RMS Titanic Binary Logistic Case Study

Regression Modeling Strategies:

This is the 12th of several connected topics organized around chapters in Regression Modeling Strategies. The purposes of these topics are to introduce key concepts in the chapter and to provide a place for questions, answers, and discussion around the chapter’s topics.

Overview | Course Notes

Elinder & Erixson (2012, PNAS) provide the data on 18 maritime disasters since 1855, including the Titanic. They provide the data, over 15,000 cases & 17 variables (free at PNAS: https://www.pnas.org/content/109/33/13220). The Titanic is one of two disasters (the HMS Birkenhead is the other) in which female survival is greater than males From the abstract: “Women have a distinct survival disadvantage compared with men. Captains and crew survive at a significantly higher rate than passengers….Taken together, our findings show that human behavior in life-and-death situations is best captured by the expression “every man for himself.””

Additional links


Q&A From May 2021 Course

  1. Table 9.2 Lines: can you comment/explain how to properly interpret each line and what information these give to understand the model?
age x sibsp (Factor+Higher Order Factors) 10.99 4 0.0267

Nonlinear 1.81 3 0.6134

Nonlinear Interaction : f(A,B) vs. AB 1.81 3 0.6134

1.81 = 3 d.f. Chunk test for the nonlinear interaction effects; In this case this measures the departure of interactions from being a simple product. 10.99 is the chunk test with 4 d.f. For all interaction terms involving age and sibsp. There is an option for the anova print method to have it tell you exactly which parameters are being tested.

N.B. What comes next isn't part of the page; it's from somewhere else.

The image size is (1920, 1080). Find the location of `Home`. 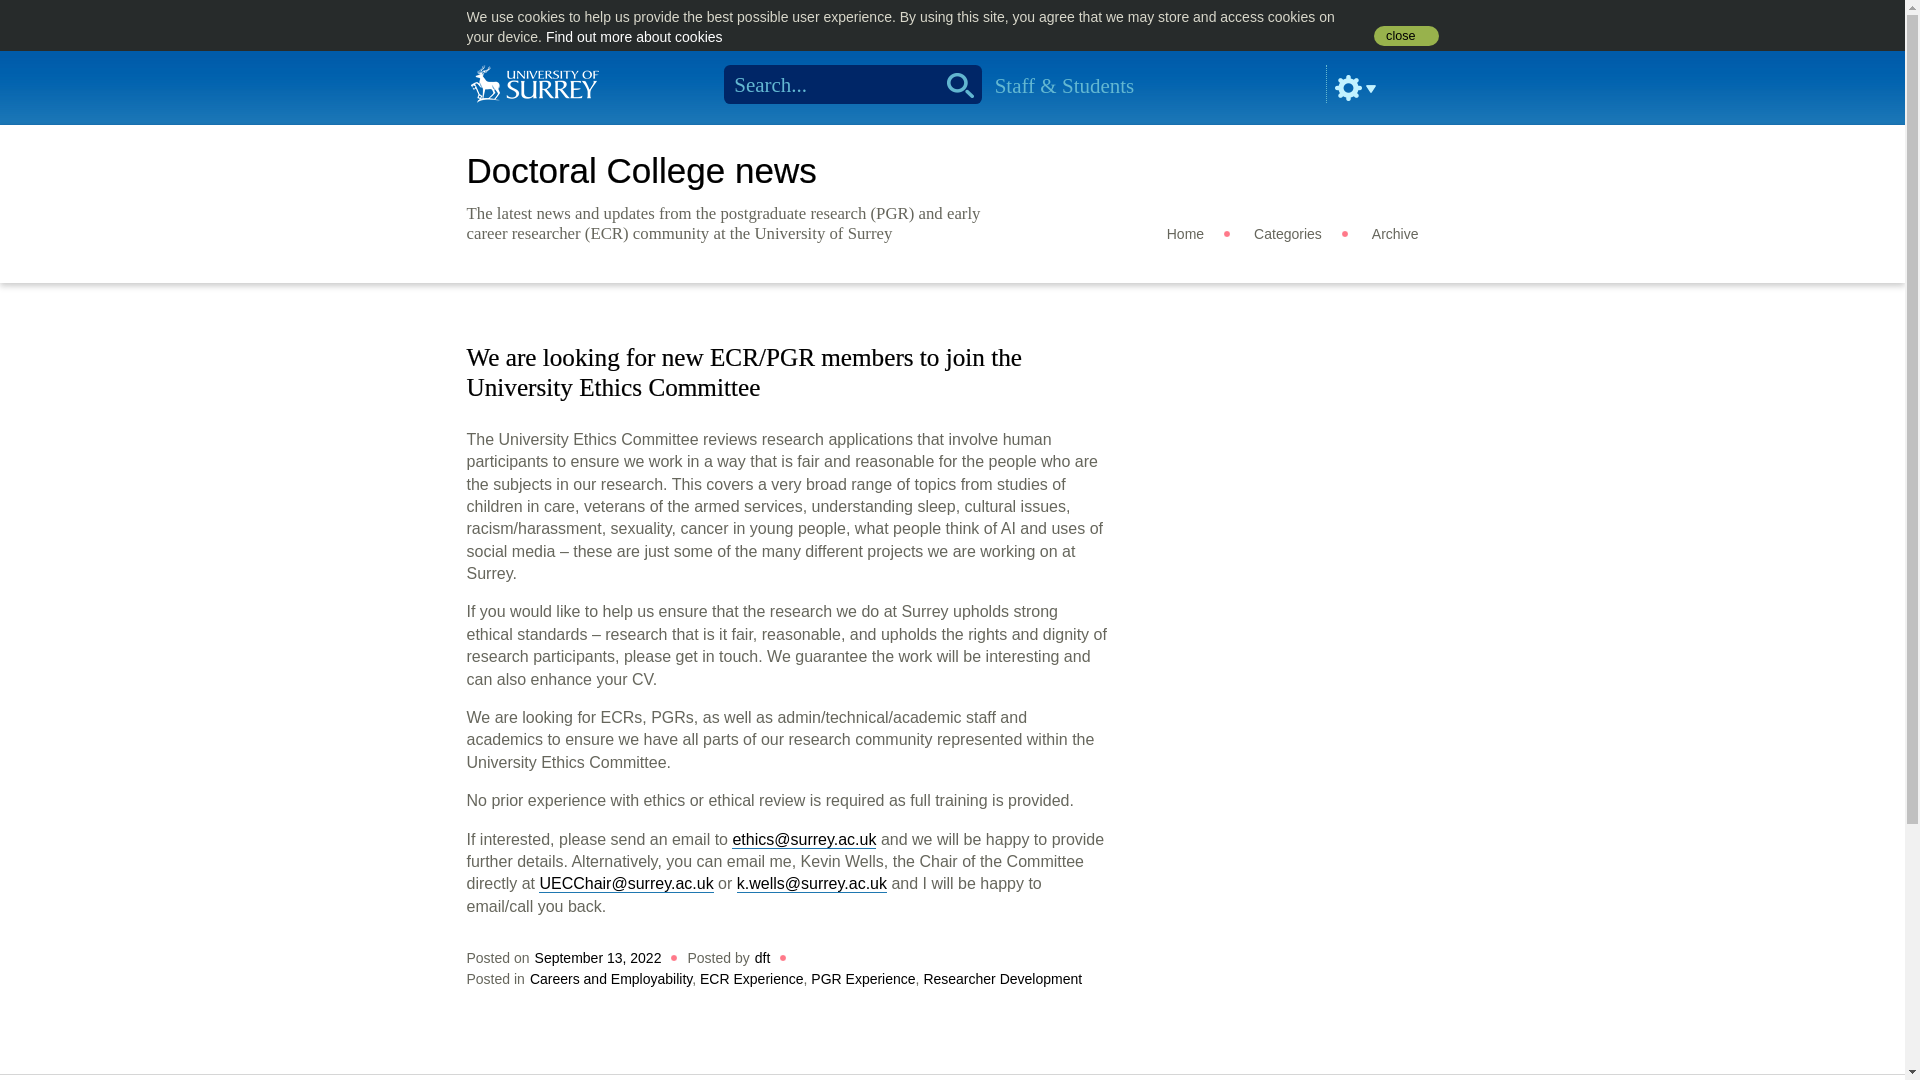

Home is located at coordinates (1185, 233).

→ extra Q: What are the hypotheses here? For nonlinear and nonlinear interaction (and also for TOTAL NONLINEAR, TOTAL INTERACTION). How should we interpret the p-values here?

  1. Suppose I had a calibration plot looking like this:

Should I be concerned? Or is the lack of calibration at higher predicted probs OK as there are few data points there? Is there anything that can be done to improve the situation? Not too concerned. Mainly be concerned when prob = .55 .7 where you still have some data.

dear prof
I would like to know the option for that in anova print method.
thanks in advance

?print.anova.rms    # shows help file; see the argument called which
1 Like

Dear Professor Harrell,

I am trying to reproduce the code from cap 8 of your amazing book (case study on Titanic binary logistic regression).
Unfortunately, when I try to run this code chunk:
runmi ← function()
fit.mult.impute(survived ~ sex * pclass * rcs(age, 4) + rcs(age, 4) * (sibsp + parch),
lrm, mi, data=t3, pr=FALSE, lrt=TRUE)
seed ← 17
f.mi ← runifChanged(runmi, seed, mi, t3)

I get the following error:
Error in runifChanged(runmi, seed, mi, t3) :
attempt to run runifChanged without file= outside a knitr chunk.

could you help me? I am actually interest in fitting a cox regression model. In this latter case, would it work to change lrm with cph and swapping ‘survived’ with a Surv object?

Let me thank you for your help. I am apologize in advance in case the question is not posted correctly

This is one of those cases where my error message actually tells you what’s going on :slight_smile:

You are running the code interactively and not using knitr or quarto to run the whole document. For that cast you need to specify file= to runifChanged, e.g., file="my.rds".

The Titanic dataset does not have survival time; it only has survival as yes/no, so a survival model is not appropriate.

1 Like

Dear Professor,
Thank you very much, that worked perfectly for the titanic dataset!
Yes, my goal was indeed to translate the procedure applied in the titanic case study to a survival analysis. I would have used the case study on cox regression but in the latter only single imputation via transcan is used and in my dataset probably multiple imputation is advised.

That being said, I have tried to adjust the code for a survival analysis (like the prostate database) using cph instead of lrm.
To be more clear:
Model: 10 predictors (1 continuous and 9 factors) + time + binary outcome
S1 is the surv object from (time, outcome =1)
Example code:
set.seed(17) # so can reproduce random aspects
mi ← aregImpute(~ predictors + I(time) + outcome,
data=t3, n.impute=20, nk=3, pr=FALSE)

runmi ← function(){
fit.mult.impute(S1 ~ predictors,
cph, mi, data=t3, fitargs = list(x=TRUE, y=TRUE), pr=FALSE)
seed ← 17
f.mi ← runifChanged(runmi, seed, mi, t3, file = “my.rds”)

could this be ok?, should i specify surv=true?

I can move this post to another tread if required
Thank you very much

That looks OK I think but my functions have only thought through the \beta part of the process, not the survival curve part. You may want to estimate the underlying survival curve by stacking all the imputed datasets. See this.

Thank you very much! Am I getting it right that I should use vClus to stack the imputed data sets and then draw the survival curve? Is this made within vClus or giving vClus output to survplot?

Thank you very much

You’ll probably have to look inside the functions I’m calling to see how it’s done.